Speaker
Description
See the full abstract here:
http://ocs.ciemat.es/EPS2019ABS/pdf/P1.2017.pdf
A generalized "hybrid" Korteweg - de Vries/Burgers (hKdVB) type partial-differential equation is considered. Although the model equation is known to arise in multi-fluid plasma models treated by multiscale (so called reductive perturbation) techniques [1], its generic form is considered in this work, carrying a broader focus and ambition for applicability in different models of dispersive systems (dynamics). The combined effect of nonlinearity and dispersion, in addition to diffusivity and dissipation, included via effective ad hoc terms, is taken into account.
An approximate analytical solution is obtained via a perturbative approach based on the hyperbolic tangent (tanh) method. Explicit shock-type solutions are obtained and analyzed, for different values of the relevant parameters. Various limiting cases are discussed.

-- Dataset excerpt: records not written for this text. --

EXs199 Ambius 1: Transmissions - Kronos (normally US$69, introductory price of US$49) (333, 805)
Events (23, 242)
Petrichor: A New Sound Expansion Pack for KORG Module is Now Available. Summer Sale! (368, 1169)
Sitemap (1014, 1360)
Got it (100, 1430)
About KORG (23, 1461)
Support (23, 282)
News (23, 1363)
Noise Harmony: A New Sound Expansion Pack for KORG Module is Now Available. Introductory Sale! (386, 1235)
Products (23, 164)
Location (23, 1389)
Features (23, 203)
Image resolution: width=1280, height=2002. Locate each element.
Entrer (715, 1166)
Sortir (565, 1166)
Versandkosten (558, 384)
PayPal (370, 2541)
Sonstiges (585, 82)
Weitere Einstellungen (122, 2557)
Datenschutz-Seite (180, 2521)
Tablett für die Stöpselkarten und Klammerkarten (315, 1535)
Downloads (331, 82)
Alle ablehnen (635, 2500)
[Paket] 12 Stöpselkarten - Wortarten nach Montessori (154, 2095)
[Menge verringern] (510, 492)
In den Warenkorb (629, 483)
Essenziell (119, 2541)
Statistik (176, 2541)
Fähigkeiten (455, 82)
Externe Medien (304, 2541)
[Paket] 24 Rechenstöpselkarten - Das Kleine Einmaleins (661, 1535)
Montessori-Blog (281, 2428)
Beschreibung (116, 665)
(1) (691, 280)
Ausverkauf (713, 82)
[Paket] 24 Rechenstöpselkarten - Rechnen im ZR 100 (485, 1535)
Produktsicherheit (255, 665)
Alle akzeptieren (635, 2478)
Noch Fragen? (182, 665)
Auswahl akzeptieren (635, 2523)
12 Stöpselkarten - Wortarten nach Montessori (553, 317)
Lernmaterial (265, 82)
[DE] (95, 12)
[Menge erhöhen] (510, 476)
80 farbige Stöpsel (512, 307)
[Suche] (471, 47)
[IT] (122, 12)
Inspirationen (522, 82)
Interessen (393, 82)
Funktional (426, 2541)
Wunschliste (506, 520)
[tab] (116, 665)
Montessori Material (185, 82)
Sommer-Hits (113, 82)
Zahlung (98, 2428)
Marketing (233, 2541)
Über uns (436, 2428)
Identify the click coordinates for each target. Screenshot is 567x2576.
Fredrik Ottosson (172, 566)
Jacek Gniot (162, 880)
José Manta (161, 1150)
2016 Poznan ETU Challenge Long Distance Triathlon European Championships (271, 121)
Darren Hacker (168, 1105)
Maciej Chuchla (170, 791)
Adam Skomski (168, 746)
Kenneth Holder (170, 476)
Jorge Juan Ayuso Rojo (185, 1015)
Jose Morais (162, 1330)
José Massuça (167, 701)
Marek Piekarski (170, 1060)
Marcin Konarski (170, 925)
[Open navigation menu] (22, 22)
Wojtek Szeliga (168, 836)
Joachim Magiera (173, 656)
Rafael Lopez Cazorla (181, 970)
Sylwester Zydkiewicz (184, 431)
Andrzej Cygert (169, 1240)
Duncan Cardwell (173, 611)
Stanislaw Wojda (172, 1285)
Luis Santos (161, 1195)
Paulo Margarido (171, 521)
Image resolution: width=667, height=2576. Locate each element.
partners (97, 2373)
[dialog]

A series of computational simulations based on an original numerical algorithm are then carried out, to test our analytical predictions. A critical comparison between analytical and numerical results reveals a very good agreement in the time-dependent shock amplitude, although the analytical method fails to reproduce the shock front steepening in time; it is argued that this is due to intrinsic limitations of the analytical method adopted. A train of soliton-like pulses, superposed over the shock-wave structure, also appears in computational simulations, when a large amplitude initial condition is considered.
References
[1] I. S. Elkamash and I. Kourakis, Physics of Plasmas, 25 (6), 062104 (2018); DOI: 10.1063/1.5029322.